Among the records below, find each line bearing the word "computer" and copy it.

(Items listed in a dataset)
-------------------------

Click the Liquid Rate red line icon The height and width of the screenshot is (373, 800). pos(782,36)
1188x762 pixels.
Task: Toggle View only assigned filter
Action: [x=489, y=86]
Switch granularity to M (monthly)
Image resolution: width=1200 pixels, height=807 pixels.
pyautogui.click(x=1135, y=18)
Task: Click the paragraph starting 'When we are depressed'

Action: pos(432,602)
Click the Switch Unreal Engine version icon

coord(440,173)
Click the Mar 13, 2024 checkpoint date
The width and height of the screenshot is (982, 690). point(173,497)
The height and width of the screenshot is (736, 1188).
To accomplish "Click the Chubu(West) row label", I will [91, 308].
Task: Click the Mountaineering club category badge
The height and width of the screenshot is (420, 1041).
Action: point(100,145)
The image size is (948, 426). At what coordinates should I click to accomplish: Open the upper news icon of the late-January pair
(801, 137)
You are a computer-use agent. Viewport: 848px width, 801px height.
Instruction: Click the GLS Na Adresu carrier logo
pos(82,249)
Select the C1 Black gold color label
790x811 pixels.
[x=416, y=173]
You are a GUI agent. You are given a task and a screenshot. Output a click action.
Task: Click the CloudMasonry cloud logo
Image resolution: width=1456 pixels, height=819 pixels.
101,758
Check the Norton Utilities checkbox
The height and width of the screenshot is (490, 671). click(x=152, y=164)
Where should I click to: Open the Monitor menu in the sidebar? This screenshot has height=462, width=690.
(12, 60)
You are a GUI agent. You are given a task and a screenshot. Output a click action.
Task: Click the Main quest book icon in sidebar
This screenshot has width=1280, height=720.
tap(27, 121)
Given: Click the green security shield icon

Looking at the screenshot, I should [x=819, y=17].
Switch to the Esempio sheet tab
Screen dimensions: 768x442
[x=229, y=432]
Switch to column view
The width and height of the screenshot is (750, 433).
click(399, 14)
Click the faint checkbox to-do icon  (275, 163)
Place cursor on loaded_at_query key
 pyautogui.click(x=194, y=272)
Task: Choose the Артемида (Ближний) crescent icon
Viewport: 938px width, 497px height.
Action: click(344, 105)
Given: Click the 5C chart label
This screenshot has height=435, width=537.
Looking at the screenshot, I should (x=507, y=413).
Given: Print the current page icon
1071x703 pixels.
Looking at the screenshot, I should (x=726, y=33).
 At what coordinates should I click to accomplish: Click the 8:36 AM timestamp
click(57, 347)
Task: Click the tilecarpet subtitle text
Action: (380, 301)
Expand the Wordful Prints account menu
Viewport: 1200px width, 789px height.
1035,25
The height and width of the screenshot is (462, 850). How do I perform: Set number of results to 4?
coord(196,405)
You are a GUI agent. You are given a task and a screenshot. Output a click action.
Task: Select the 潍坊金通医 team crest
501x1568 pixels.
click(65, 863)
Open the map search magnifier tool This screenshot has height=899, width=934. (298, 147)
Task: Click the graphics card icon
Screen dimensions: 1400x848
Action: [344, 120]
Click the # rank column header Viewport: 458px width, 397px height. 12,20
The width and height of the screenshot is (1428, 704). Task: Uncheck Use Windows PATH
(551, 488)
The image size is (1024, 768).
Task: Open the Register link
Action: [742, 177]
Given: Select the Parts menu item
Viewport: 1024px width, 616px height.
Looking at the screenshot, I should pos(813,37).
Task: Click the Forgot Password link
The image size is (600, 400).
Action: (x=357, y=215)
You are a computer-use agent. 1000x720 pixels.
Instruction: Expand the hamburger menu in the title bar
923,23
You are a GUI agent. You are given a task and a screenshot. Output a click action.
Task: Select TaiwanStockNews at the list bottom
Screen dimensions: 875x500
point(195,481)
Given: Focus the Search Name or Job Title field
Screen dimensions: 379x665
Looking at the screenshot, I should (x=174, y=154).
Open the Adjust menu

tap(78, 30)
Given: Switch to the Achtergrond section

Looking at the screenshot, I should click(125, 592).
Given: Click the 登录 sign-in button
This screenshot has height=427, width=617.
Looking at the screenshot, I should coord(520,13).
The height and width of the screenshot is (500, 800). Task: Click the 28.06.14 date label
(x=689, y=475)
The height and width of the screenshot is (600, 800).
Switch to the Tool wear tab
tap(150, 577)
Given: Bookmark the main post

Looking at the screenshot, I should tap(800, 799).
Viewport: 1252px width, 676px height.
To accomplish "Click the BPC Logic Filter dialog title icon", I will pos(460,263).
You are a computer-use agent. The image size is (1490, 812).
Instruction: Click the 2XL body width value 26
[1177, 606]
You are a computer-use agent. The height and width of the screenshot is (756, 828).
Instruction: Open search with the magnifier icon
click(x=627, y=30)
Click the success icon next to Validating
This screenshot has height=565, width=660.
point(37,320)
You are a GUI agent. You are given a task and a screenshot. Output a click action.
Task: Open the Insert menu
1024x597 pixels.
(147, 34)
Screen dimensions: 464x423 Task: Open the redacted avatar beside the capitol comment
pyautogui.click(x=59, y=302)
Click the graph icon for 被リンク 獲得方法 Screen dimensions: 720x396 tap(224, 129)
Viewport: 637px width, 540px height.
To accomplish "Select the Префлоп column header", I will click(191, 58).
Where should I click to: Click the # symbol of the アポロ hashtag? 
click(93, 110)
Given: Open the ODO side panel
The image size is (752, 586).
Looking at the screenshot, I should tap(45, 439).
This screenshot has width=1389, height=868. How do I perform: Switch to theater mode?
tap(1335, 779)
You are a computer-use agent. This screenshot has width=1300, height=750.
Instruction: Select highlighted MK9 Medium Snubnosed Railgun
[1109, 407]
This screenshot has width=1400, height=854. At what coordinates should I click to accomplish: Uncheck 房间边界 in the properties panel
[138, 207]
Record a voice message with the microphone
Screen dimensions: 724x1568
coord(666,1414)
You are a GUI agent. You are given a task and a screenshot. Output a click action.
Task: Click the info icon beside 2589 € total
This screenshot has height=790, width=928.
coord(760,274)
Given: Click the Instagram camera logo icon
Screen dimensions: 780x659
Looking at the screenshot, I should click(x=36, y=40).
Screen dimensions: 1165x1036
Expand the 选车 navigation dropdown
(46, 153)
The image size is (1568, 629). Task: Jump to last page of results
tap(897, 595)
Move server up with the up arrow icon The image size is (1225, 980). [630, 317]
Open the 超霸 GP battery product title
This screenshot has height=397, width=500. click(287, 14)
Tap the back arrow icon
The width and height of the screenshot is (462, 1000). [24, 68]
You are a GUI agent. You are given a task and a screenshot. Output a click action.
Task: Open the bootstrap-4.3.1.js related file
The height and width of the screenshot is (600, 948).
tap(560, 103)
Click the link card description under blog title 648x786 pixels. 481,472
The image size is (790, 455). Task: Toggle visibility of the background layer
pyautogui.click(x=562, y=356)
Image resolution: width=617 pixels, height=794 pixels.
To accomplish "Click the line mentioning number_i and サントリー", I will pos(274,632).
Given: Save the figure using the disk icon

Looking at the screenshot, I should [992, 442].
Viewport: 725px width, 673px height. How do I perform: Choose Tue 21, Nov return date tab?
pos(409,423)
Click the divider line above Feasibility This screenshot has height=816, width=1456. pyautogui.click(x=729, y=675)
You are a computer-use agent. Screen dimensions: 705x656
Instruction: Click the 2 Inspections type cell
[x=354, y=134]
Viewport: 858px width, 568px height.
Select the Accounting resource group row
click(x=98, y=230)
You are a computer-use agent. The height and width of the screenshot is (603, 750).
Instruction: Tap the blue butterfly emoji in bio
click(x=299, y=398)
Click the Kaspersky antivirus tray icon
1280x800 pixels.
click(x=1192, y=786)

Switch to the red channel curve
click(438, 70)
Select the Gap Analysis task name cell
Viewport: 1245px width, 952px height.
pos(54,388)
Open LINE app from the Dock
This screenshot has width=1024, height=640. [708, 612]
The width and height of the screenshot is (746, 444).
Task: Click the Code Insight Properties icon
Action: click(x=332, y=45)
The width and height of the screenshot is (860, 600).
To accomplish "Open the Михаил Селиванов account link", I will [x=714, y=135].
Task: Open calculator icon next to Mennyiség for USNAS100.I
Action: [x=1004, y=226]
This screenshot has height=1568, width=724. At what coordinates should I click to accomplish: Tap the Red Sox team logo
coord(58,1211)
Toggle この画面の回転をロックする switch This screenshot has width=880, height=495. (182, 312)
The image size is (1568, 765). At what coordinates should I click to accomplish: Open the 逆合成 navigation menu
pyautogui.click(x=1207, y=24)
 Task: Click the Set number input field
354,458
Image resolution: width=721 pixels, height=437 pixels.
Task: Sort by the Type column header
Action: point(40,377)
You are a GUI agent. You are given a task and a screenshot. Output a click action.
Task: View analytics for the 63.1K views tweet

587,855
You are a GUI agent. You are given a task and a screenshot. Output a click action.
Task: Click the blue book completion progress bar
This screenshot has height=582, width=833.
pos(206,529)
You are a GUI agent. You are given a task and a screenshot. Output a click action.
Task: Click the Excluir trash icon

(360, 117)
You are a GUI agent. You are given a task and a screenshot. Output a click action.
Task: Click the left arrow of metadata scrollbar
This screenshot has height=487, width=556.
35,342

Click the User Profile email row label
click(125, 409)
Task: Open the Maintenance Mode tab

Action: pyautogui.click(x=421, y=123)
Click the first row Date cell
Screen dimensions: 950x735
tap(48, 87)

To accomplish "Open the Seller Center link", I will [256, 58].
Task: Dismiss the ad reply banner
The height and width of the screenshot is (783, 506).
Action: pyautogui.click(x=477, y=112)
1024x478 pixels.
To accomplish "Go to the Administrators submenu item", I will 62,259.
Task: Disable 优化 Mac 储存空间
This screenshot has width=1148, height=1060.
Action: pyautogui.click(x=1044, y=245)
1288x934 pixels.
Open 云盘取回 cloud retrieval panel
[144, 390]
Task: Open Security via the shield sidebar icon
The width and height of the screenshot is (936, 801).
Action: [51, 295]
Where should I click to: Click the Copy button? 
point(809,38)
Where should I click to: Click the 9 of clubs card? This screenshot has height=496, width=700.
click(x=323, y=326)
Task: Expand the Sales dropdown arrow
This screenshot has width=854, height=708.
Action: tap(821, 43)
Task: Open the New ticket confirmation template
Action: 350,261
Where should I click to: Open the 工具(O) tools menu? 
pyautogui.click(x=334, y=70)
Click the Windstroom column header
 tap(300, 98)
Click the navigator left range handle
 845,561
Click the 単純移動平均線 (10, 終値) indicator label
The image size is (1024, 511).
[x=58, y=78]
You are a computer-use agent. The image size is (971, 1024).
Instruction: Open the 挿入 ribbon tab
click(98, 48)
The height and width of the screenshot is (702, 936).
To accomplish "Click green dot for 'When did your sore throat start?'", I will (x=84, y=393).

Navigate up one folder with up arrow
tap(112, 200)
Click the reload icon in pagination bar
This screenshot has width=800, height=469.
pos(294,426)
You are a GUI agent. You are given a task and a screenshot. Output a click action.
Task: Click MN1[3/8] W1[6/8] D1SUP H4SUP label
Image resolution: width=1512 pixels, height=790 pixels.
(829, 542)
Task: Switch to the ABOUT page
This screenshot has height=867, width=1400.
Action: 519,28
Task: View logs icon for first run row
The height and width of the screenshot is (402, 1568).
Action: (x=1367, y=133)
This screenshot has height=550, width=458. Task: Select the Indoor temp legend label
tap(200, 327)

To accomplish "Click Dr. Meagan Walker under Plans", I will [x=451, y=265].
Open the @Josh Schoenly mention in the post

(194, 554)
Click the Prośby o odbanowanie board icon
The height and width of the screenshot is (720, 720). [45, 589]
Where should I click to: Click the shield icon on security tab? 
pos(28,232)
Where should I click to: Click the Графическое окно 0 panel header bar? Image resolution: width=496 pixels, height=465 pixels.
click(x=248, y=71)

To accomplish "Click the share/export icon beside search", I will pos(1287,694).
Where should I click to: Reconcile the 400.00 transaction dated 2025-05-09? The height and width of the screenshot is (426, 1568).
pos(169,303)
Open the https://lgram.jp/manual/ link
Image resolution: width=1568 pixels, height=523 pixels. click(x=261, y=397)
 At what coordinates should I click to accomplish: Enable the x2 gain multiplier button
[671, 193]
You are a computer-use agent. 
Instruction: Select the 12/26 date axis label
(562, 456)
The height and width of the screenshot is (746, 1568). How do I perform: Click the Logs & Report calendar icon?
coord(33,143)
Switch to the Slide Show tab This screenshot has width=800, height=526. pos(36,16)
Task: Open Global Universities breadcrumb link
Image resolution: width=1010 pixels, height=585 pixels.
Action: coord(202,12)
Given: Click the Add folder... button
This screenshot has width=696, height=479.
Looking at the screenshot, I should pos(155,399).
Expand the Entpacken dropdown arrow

-------------------------

## Exercise result
You are a computer-use agent. Viewport: 848px width, 801px height.
You are a computer-use agent. 1000x720 pixels.
You are a computer-use agent. The image size is (1490, 812).
You are a computer-use agent. The height and width of the screenshot is (756, 828).
You are a computer-use agent. This screenshot has width=1300, height=750.
You are a computer-use agent. Screen dimensions: 705x656
You are a computer-use agent. The height and width of the screenshot is (603, 750).
You are a computer-use agent. The image size is (971, 1024).
You are a computer-use agent. 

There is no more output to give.